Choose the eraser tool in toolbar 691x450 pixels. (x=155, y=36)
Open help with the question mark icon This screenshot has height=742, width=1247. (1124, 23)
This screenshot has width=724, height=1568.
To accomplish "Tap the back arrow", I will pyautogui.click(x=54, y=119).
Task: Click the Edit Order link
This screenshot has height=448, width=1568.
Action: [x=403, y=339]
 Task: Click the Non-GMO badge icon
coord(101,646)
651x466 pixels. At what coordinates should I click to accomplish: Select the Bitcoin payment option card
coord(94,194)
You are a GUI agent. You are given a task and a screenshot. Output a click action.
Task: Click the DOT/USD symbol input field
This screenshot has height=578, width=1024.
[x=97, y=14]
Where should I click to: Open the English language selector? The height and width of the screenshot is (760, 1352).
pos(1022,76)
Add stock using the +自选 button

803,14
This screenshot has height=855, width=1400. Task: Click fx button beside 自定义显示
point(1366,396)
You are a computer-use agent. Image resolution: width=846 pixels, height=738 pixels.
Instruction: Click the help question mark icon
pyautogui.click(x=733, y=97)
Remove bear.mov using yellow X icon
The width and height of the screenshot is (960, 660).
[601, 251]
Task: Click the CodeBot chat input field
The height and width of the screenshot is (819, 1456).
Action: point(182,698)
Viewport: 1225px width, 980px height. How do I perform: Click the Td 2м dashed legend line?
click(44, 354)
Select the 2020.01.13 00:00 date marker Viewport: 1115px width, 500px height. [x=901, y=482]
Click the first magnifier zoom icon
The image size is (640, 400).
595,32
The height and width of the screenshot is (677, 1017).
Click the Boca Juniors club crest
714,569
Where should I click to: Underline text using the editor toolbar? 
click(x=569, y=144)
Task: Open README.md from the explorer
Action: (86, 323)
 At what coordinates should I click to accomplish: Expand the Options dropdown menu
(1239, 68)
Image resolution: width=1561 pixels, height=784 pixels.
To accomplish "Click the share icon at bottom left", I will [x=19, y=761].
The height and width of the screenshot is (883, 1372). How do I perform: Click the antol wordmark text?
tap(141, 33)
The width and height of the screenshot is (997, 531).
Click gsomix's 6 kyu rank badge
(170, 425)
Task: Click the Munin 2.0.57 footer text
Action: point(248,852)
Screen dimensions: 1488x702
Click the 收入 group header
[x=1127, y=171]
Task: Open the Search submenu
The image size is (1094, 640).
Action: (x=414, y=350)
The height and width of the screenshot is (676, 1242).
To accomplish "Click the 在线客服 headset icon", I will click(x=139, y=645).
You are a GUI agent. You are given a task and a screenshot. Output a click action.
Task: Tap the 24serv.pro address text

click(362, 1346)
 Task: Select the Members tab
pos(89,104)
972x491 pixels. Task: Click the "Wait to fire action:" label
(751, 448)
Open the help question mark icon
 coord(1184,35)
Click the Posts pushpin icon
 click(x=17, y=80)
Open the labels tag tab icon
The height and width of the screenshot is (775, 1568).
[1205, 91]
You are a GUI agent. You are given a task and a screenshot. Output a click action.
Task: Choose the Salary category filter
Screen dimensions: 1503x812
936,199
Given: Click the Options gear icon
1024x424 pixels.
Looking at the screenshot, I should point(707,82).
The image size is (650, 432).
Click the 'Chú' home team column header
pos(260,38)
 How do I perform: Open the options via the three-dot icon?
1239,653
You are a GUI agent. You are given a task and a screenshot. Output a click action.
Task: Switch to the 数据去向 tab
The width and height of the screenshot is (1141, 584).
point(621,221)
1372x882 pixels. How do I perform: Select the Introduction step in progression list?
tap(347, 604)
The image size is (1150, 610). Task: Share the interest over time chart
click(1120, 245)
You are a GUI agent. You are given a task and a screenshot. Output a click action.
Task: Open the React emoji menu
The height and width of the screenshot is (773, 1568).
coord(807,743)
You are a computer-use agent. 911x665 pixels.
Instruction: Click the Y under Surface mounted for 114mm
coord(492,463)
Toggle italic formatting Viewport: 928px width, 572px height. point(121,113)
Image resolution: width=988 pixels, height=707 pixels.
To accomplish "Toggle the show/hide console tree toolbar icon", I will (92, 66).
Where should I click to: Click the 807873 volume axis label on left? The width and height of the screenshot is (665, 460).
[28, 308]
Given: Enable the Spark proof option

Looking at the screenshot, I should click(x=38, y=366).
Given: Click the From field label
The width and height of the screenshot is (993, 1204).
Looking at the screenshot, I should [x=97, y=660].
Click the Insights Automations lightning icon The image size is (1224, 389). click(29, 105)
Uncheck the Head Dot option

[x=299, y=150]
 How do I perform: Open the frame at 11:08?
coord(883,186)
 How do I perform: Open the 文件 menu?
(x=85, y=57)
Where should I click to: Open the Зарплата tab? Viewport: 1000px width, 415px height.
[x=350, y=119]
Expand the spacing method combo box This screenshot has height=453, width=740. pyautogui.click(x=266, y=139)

**Assigned task**. Lines containing the string "resolution": report how many there are in the material above, and nothing more.

**Exercise response**. 3